O último dia 14 de março foi o dia da poesia e eu nem me lembrava da data. Mas confesso que não acho que a poesia precise de data; não porque a poesia não mereça, mas porque ela está acima das datas e não é necessário um dia para se ler poesia. Todos os dias são da poesia, pena que nem todos pensem assim. Um velho amigo sempre diz: “Esse mundo não tem mais poesia” e isso era o bastante para desmanchar o coração da mais renitente donzela. “As mulheres podem gostar de cartões de crédito, belos carros, roupas, jóias, mas são os poetas que tocam em suas almas”, repetia esse dom Juan incurável.
Existiria poesia sem poetas? Eu acho que sim, pois a poesia está em todos os lugares e em todas as pessoas. Mas é preciso o olhar do poeta para decifrá-las, lapidá-las. É claro que existem os poemas brutos e os mais elaborados, mas são todos poesias. Há também aquela velha discussão de que letra de música não é poesia. Discussão estéril... Chico Buarque é um dos defensores desta tese, que considero apenas modéstia do autor de Beatriz, uma das mais belas páginas poéticas da música popular brasileira. Se ele não fosse músico e cantor, seria com certeza, apenas um poeta, que não teria a visibilidade dos que não podem andar nas ruas como homens comuns.
Esse assunto do Chico me fez lembrar-se de outro poeta, o Federico Garcia Lorca, que além de um grande poeta e dramaturgo era um artista com múltiplas facetas. Era também músico e desenhista de talento. Há alguns anos, fuçando uma liquidação de discos, encontrei um long-playing de capa preta, com um belo desenho estilizado de um homem deitado sobre a mesa de um bar ao lado de sua guitarra. Era de músicas de Garcia Lorca, interpretadas por Paco de Lucia. Comprei logo o disco antes que aparecesse outro interessado e ao ouvir o som do grande guitarrista, fui transportado para a terra do artista espanhol: Andaluzia. No desenho, o guitarrista boêmio, extenuado após tocar sua guitarra durante toda a noite, abandonava seu corpo sobre a mesa no final da madrugada.
Era um belo disco que ingenuamente emprestei para algum violonista, amigo ou conhecido, que nunca mais devolveu. Mas conservo na memória este disco e a lembrança de um poeta que também tocava guitarra, compunha canções e escrevia peças de teatro. Um artista completo que foi cruelmente assassinado pelos fascistas durante a revolução espanhola, ainda jovem e no auge da carreira.

* **Dados brutos**

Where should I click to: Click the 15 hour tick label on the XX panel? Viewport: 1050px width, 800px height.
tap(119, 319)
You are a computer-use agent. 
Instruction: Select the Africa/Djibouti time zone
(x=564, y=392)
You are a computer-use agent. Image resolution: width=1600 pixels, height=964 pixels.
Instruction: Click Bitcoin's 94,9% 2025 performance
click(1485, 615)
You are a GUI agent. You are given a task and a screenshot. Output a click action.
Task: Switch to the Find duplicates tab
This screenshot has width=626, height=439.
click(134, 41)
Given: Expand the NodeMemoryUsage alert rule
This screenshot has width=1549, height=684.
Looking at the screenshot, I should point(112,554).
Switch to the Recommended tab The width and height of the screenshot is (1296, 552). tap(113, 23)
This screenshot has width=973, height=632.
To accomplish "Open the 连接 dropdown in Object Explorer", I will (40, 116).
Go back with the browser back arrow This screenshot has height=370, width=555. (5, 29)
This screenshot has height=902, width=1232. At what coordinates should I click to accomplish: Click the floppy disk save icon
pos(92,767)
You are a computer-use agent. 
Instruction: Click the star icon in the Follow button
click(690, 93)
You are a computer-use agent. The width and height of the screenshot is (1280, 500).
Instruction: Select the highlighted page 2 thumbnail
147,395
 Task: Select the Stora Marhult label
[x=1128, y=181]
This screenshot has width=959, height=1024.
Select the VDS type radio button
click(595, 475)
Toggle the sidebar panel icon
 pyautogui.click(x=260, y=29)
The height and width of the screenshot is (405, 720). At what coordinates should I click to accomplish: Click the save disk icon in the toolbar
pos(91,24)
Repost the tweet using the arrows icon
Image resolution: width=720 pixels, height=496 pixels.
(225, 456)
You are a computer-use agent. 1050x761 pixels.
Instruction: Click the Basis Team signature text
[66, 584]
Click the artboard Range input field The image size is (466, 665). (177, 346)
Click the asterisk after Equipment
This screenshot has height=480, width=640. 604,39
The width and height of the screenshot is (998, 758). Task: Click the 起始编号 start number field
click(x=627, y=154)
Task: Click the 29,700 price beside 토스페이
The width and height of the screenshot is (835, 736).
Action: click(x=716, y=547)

* **Tarefas**
1. Responda, com base no artigo sobre poesia:
(a) Em que data foi o dia da poesia mencionado?
(b) Qual obra de Chico Buarque é citada como uma das mais belas páginas poéticas da música popular brasileira?
(c) Quem interpretava as músicas de Garcia Lorca no disco de capa preta?
2. Copie das entradas as linhas que vão da que contém "You are a computer-use agent. Image" até a que contém "[x=1128, y=181]", incluindo as duas.
O artigo e as entradas são materiais independentes entre si.

* **Respostas dadas**
1.
(a) 14 de março.
(b) Beatriz.
(c) Paco de Lucia.

2.
You are a computer-use agent. Image resolution: width=1600 pixels, height=964 pixels.
Instruction: Click Bitcoin's 94,9% 2025 performance
click(1485, 615)
You are a GUI agent. You are given a task and a screenshot. Output a click action.
Task: Switch to the Find duplicates tab
This screenshot has width=626, height=439.
click(134, 41)
Given: Expand the NodeMemoryUsage alert rule
This screenshot has width=1549, height=684.
Looking at the screenshot, I should point(112,554).
Switch to the Recommended tab The width and height of the screenshot is (1296, 552). tap(113, 23)
This screenshot has width=973, height=632.
To accomplish "Open the 连接 dropdown in Object Explorer", I will (40, 116).
Go back with the browser back arrow This screenshot has height=370, width=555. (5, 29)
This screenshot has height=902, width=1232. At what coordinates should I click to accomplish: Click the floppy disk save icon
pos(92,767)
You are a computer-use agent. 
Instruction: Click the star icon in the Follow button
click(690, 93)
You are a computer-use agent. The width and height of the screenshot is (1280, 500).
Instruction: Select the highlighted page 2 thumbnail
147,395
 Task: Select the Stora Marhult label
[x=1128, y=181]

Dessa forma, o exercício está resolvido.